Requirement >> Copy every entry below, exactly and in full.

Collected data entries:
════════

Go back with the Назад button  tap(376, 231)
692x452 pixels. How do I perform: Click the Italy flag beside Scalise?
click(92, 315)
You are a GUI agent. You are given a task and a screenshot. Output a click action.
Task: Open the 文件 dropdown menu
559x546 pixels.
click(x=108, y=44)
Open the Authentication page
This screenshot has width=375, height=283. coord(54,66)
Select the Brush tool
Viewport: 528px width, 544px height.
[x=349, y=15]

════════

Exercise solution >>
Go back with the Назад button  tap(376, 231)
692x452 pixels. How do I perform: Click the Italy flag beside Scalise?
click(92, 315)
You are a GUI agent. You are given a task and a screenshot. Output a click action.
Task: Open the 文件 dropdown menu
559x546 pixels.
click(x=108, y=44)
Open the Authentication page
This screenshot has width=375, height=283. coord(54,66)
Select the Brush tool
Viewport: 528px width, 544px height.
[x=349, y=15]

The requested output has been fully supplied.